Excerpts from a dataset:
○ ○ ○ ○ ○
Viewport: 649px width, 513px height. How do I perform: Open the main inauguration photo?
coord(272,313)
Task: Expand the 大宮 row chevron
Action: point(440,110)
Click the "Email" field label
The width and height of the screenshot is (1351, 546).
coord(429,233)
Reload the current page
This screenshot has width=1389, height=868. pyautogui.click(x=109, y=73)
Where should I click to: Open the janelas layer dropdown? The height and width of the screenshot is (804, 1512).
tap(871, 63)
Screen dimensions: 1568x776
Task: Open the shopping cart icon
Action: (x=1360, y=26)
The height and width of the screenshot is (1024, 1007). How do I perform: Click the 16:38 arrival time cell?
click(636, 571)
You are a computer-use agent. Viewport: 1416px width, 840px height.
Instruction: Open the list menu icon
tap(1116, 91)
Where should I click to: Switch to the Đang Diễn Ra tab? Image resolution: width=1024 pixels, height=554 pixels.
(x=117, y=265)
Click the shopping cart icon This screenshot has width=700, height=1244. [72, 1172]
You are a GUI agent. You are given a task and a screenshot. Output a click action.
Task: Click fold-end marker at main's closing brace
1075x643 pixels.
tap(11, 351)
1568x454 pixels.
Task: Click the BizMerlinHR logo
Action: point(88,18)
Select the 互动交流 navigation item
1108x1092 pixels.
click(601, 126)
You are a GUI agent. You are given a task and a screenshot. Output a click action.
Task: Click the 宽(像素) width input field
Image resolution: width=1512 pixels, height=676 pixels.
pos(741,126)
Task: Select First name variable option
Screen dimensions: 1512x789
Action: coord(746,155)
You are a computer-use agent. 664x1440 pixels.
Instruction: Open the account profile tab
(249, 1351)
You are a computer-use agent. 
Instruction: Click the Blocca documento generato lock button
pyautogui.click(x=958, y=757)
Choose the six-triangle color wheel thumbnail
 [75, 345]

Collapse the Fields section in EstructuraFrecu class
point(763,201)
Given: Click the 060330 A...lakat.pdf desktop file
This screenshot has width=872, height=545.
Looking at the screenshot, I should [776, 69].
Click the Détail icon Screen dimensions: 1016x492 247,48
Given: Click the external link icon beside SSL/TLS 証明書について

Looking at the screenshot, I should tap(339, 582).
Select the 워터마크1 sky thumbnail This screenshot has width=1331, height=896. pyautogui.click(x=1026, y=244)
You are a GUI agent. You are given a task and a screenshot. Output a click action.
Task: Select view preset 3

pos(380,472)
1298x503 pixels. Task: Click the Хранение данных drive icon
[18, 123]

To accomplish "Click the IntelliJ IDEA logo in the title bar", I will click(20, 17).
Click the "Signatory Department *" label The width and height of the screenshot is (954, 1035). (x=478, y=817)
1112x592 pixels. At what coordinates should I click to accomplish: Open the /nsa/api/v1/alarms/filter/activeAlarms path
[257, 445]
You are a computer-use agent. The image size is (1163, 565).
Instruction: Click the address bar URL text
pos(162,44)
○ ○ ○ ○ ○
ACTIVITY: Print the data again exactly.

RESULT FOR THIS EXERCISE:
Viewport: 649px width, 513px height. How do I perform: Open the main inauguration photo?
coord(272,313)
Task: Expand the 大宮 row chevron
Action: point(440,110)
Click the "Email" field label
The width and height of the screenshot is (1351, 546).
coord(429,233)
Reload the current page
This screenshot has width=1389, height=868. pyautogui.click(x=109, y=73)
Where should I click to: Open the janelas layer dropdown? The height and width of the screenshot is (804, 1512).
tap(871, 63)
Screen dimensions: 1568x776
Task: Open the shopping cart icon
Action: (x=1360, y=26)
The height and width of the screenshot is (1024, 1007). How do I perform: Click the 16:38 arrival time cell?
click(636, 571)
You are a computer-use agent. Viewport: 1416px width, 840px height.
Instruction: Open the list menu icon
tap(1116, 91)
Where should I click to: Switch to the Đang Diễn Ra tab? Image resolution: width=1024 pixels, height=554 pixels.
(x=117, y=265)
Click the shopping cart icon This screenshot has width=700, height=1244. [72, 1172]
You are a GUI agent. You are given a task and a screenshot. Output a click action.
Task: Click fold-end marker at main's closing brace
1075x643 pixels.
tap(11, 351)
1568x454 pixels.
Task: Click the BizMerlinHR logo
Action: point(88,18)
Select the 互动交流 navigation item
1108x1092 pixels.
click(601, 126)
You are a GUI agent. You are given a task and a screenshot. Output a click action.
Task: Click the 宽(像素) width input field
Image resolution: width=1512 pixels, height=676 pixels.
pos(741,126)
Task: Select First name variable option
Screen dimensions: 1512x789
Action: coord(746,155)
You are a computer-use agent. 664x1440 pixels.
Instruction: Open the account profile tab
(249, 1351)
You are a computer-use agent. 
Instruction: Click the Blocca documento generato lock button
pyautogui.click(x=958, y=757)
Choose the six-triangle color wheel thumbnail
 [75, 345]

Collapse the Fields section in EstructuraFrecu class
point(763,201)
Given: Click the 060330 A...lakat.pdf desktop file
This screenshot has width=872, height=545.
Looking at the screenshot, I should [776, 69].
Click the Détail icon Screen dimensions: 1016x492 247,48
Given: Click the external link icon beside SSL/TLS 証明書について

Looking at the screenshot, I should tap(339, 582).
Select the 워터마크1 sky thumbnail This screenshot has width=1331, height=896. pyautogui.click(x=1026, y=244)
You are a GUI agent. You are given a task and a screenshot. Output a click action.
Task: Select view preset 3

pos(380,472)
1298x503 pixels. Task: Click the Хранение данных drive icon
[18, 123]

To accomplish "Click the IntelliJ IDEA logo in the title bar", I will click(20, 17).
Click the "Signatory Department *" label The width and height of the screenshot is (954, 1035). (x=478, y=817)
1112x592 pixels. At what coordinates should I click to accomplish: Open the /nsa/api/v1/alarms/filter/activeAlarms path
[257, 445]
You are a computer-use agent. The image size is (1163, 565).
Instruction: Click the address bar URL text
pos(162,44)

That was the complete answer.